§ RECORDS FOR PROCESSING
· · · · ·

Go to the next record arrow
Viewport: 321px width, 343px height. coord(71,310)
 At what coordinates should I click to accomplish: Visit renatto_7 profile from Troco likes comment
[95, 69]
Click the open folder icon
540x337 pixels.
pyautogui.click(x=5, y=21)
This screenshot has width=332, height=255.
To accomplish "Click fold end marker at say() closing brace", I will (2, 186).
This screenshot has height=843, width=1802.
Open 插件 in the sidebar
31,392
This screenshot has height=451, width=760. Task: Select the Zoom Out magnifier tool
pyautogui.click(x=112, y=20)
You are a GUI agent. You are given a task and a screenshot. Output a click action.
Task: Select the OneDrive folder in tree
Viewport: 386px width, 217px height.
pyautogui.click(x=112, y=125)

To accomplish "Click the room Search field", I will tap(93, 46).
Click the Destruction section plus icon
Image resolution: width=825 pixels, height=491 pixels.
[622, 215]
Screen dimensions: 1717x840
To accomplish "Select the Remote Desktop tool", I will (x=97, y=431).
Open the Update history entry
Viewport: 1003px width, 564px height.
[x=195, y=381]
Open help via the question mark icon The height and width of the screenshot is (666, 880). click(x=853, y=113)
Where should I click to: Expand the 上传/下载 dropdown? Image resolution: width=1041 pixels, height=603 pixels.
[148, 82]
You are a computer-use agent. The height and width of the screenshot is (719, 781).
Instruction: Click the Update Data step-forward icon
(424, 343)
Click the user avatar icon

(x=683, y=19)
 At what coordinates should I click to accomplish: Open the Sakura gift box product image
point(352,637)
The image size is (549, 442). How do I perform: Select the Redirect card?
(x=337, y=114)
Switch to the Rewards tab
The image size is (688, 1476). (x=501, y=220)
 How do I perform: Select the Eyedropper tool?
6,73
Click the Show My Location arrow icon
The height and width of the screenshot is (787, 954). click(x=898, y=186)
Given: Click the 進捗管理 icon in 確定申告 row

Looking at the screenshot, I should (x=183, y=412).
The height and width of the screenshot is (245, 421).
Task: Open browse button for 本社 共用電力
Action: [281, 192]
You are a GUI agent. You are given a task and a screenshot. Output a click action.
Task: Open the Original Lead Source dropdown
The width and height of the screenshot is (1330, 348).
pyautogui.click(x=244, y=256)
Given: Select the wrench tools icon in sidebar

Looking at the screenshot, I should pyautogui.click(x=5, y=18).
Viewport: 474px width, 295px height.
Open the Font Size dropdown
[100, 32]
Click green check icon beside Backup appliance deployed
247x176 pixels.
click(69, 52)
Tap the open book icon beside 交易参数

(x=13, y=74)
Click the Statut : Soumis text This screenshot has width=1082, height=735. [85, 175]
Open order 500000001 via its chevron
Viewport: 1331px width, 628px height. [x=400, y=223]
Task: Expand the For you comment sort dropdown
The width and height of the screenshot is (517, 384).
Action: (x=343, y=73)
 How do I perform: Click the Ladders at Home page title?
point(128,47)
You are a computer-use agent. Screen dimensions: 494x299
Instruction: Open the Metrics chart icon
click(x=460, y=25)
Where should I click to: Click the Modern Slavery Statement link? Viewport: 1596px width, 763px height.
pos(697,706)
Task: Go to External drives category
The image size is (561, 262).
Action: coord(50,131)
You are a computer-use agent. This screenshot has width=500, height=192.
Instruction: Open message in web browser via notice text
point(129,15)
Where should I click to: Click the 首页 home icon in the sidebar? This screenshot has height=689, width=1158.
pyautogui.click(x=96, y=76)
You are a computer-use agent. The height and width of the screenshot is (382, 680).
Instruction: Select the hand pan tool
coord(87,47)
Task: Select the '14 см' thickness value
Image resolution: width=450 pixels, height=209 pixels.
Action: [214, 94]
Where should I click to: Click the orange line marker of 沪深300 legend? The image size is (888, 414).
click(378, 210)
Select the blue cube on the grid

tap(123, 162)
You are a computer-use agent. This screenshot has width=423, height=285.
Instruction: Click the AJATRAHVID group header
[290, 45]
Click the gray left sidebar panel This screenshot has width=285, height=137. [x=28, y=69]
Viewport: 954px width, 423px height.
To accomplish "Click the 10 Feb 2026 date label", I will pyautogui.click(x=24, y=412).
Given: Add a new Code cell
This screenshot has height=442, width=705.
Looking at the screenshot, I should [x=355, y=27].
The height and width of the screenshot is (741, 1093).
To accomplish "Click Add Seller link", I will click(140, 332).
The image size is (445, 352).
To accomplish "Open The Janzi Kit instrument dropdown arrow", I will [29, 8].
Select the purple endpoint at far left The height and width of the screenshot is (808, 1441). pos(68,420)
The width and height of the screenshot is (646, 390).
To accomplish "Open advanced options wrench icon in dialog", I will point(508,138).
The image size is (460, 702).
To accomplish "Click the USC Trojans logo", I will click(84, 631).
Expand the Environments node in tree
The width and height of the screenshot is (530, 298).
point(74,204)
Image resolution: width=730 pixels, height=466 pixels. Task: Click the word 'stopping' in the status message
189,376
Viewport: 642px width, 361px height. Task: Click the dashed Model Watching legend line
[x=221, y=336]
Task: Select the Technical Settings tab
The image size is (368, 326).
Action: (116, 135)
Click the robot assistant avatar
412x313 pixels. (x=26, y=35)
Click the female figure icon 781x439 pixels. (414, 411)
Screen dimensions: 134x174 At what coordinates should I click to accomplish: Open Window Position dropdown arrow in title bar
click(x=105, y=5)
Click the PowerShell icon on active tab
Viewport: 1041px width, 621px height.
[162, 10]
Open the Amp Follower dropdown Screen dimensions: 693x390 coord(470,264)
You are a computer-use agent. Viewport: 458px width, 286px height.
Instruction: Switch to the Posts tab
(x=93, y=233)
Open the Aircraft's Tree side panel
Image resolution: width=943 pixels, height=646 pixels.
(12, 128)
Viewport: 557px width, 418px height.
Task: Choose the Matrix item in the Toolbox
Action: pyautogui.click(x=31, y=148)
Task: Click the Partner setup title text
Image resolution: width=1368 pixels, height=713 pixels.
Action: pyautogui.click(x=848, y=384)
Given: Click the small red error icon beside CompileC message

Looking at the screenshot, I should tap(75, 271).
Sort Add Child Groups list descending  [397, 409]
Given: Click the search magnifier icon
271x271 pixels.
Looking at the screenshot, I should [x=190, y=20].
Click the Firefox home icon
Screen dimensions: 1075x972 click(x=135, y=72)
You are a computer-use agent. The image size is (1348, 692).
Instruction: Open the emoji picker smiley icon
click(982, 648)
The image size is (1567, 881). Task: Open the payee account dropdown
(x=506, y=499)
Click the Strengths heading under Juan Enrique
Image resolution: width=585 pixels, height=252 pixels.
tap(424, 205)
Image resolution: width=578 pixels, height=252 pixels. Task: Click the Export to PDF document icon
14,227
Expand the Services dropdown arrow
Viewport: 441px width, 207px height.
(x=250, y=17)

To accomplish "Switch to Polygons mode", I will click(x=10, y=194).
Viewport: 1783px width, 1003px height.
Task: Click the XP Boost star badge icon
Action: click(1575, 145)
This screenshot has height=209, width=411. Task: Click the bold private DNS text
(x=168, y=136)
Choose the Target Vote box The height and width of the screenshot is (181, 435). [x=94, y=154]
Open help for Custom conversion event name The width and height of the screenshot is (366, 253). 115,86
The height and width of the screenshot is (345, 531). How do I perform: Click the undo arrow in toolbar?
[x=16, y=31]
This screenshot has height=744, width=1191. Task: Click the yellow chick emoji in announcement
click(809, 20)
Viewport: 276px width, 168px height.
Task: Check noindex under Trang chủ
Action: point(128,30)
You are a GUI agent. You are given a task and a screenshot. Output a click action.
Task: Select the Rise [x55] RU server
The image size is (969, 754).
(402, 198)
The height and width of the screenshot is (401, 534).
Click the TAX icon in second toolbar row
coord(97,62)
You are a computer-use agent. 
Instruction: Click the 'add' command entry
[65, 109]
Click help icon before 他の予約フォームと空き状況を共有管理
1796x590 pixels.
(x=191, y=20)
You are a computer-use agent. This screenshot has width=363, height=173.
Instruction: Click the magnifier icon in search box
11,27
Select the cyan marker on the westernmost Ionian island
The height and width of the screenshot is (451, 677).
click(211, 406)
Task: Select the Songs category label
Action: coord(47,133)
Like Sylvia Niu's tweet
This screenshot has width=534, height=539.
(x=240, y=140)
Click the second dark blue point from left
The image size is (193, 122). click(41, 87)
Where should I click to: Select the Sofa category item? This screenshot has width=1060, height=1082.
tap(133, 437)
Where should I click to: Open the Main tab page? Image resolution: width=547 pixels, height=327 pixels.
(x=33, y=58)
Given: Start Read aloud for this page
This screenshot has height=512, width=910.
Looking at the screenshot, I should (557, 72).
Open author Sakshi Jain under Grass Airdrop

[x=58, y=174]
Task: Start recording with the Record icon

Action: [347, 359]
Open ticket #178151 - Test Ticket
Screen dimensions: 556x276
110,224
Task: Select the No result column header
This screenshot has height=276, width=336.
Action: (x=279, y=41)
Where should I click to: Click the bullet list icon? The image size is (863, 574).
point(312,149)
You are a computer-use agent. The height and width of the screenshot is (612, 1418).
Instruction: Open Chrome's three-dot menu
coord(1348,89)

· · · · ·

§ EXERCISE OBJECTIVE
Starting at the line containing "The image size is (445, 352)." and ending with the line containing "Open the Amp", render those lines as a Markdown table with the columns Number and Line, skipping any blank lines.

§ SOLUTION
| Number | Line |
|---|---|
| 1 | The image size is (445, 352). |
| 2 | To accomplish "Open The Janzi Kit instrument dropdown arrow", I will [29, 8]. |
| 3 | Select the purple endpoint at far left The height and width of the screenshot is (808, 1441). pos(68,420) |
| 4 | The width and height of the screenshot is (646, 390). |
| 5 | To accomplish "Open advanced options wrench icon in dialog", I will point(508,138). |
| 6 | The image size is (460, 702). |
| 7 | To accomplish "Click the USC Trojans logo", I will click(84, 631). |
| 8 | Expand the Environments node in tree |
| 9 | The width and height of the screenshot is (530, 298). |
| 10 | point(74,204) |
| 11 | Image resolution: width=730 pixels, height=466 pixels. Task: Click the word 'stopping' in the status message |
| 12 | 189,376 |
| 13 | Viewport: 642px width, 361px height. Task: Click the dashed Model Watching legend line |
| 14 | [x=221, y=336] |
| 15 | Task: Select the Technical Settings tab |
| 16 | The image size is (368, 326). |
| 17 | Action: (116, 135) |
| 18 | Click the robot assistant avatar |
| 19 | 412x313 pixels. (x=26, y=35) |
| 20 | Click the female figure icon 781x439 pixels. (414, 411) |
| 21 | Screen dimensions: 134x174 At what coordinates should I click to accomplish: Open Window Position dropdown arrow in title bar |
| 22 | click(x=105, y=5) |
| 23 | Click the PowerShell icon on active tab |
| 24 | Viewport: 1041px width, 621px height. |
| 25 | [162, 10] |
| 26 | Open the Amp Follower dropdown Screen dimensions: 693x390 coord(470,264) |